====== Dokumen Sumber ======
Mendapatkan kabar 11 anak mengalami pencabulan oleh ZH dari media popular di bumi Minang, saat mengisi Hari Anak Nasional (HAN) 23 Juli 2022 di lahan parkiran Gedung Suku Dinas Pemadam kebakaran Gulkamat Jakarta Timur, Jasra Putra Kadivwasmonev KPAI segera lakukan konfirmasi kebenaran peristiwa tersebut kepada dengan pemerintahan Sumatera Barat, melalui Dinas Pemberdayaan Perempuan dan Perlindungan Anak Propinsi Sumatera Barat (Dinas PPPA).

Dari hasil kontak tersebut, Dinas PPPA membenarkan peristiwa tersebut. Dan pagi ini Selasa (26/7/2022) akan melaksanakan koordinasi untuk respon penanganan awal. Mereka akan mengunjungi sekolah anak anak untuk memetakan kasus ini lebih dalam. Selain itu mereka juga akan mengajak sekolah dan orang tua untuk mendiskusikan kebutuhan penanganan para korban. Pekerja Sosial Kementerian Sosial juga sudah ikut turun menangani bersama.
======
- Tujuan Tugas
Cetak ulang seluruh berita tentang kasus pencabulan anak di Sumatera Barat di atas tanpa mengubah satu kata pun.
====== Cuplikan Data ======
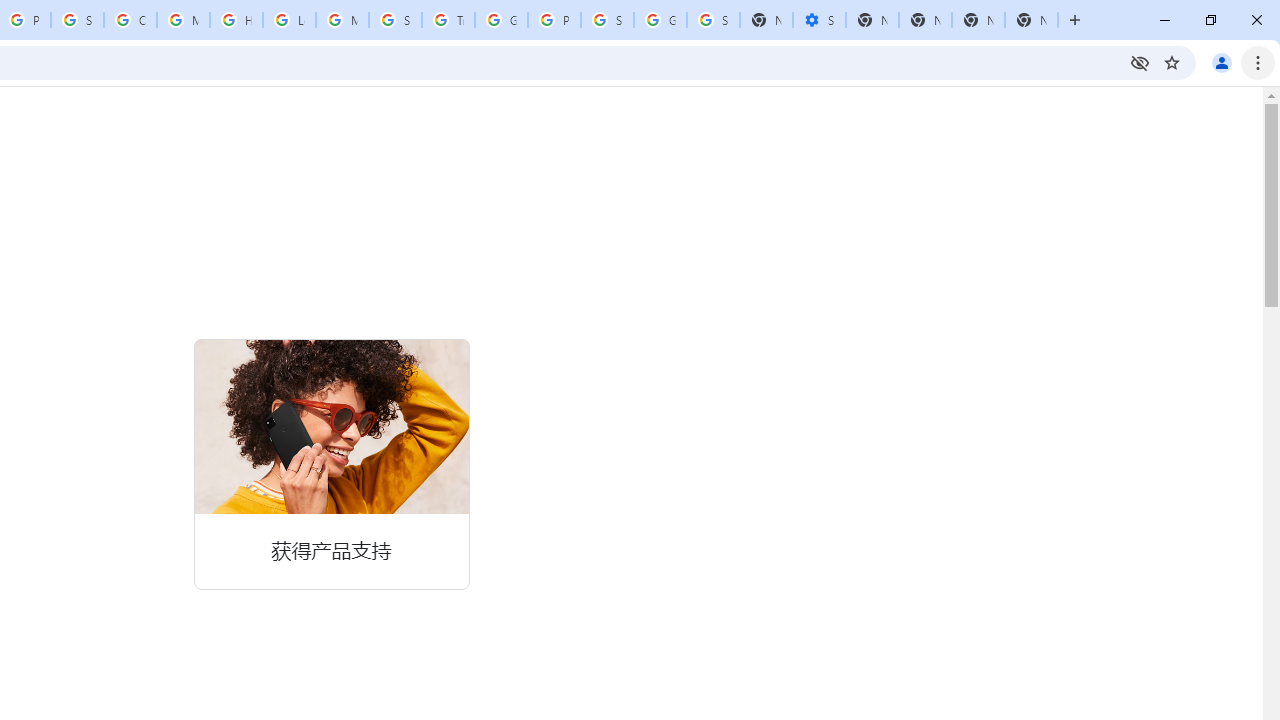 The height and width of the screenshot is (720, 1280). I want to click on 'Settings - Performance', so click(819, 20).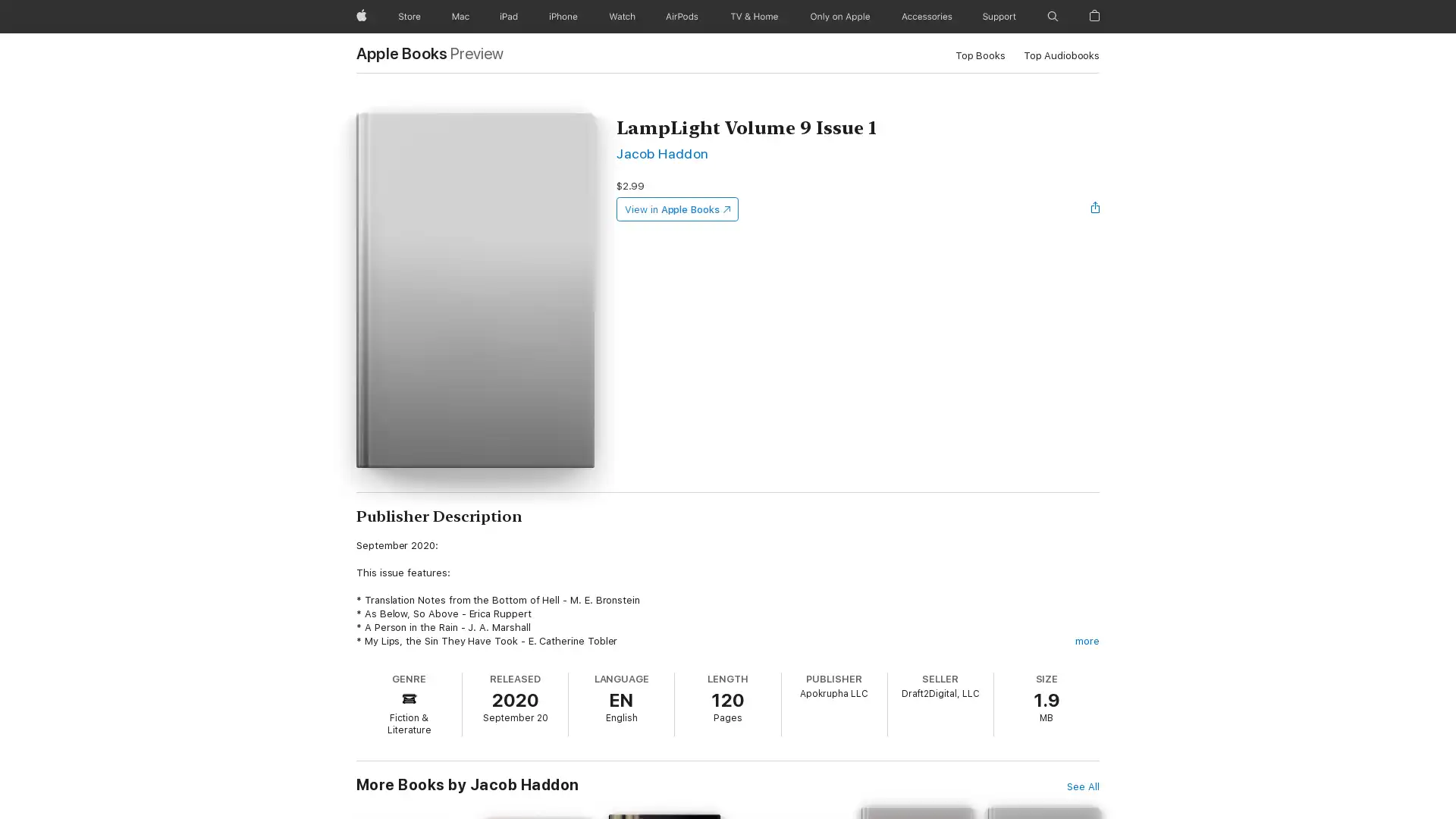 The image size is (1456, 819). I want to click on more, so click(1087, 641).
======
- Jawaban Latihan
Mendapatkan kabar 11 anak mengalami pencabulan oleh ZH dari media popular di bumi Minang, saat mengisi Hari Anak Nasional (HAN) 23 Juli 2022 di lahan parkiran Gedung Suku Dinas Pemadam kebakaran Gulkamat Jakarta Timur, Jasra Putra Kadivwasmonev KPAI segera lakukan konfirmasi kebenaran peristiwa tersebut kepada dengan pemerintahan Sumatera Barat, melalui Dinas Pemberdayaan Perempuan dan Perlindungan Anak Propinsi Sumatera Barat (Dinas PPPA).

Dari hasil kontak tersebut, Dinas PPPA membenarkan peristiwa tersebut. Dan pagi ini Selasa (26/7/2022) akan melaksanakan koordinasi untuk respon penanganan awal. Mereka akan mengunjungi sekolah anak anak untuk memetakan kasus ini lebih dalam. Selain itu mereka juga akan mengajak sekolah dan orang tua untuk mendiskusikan kebutuhan penanganan para korban. Pekerja Sosial Kementerian Sosial juga sudah ikut turun menangani bersama.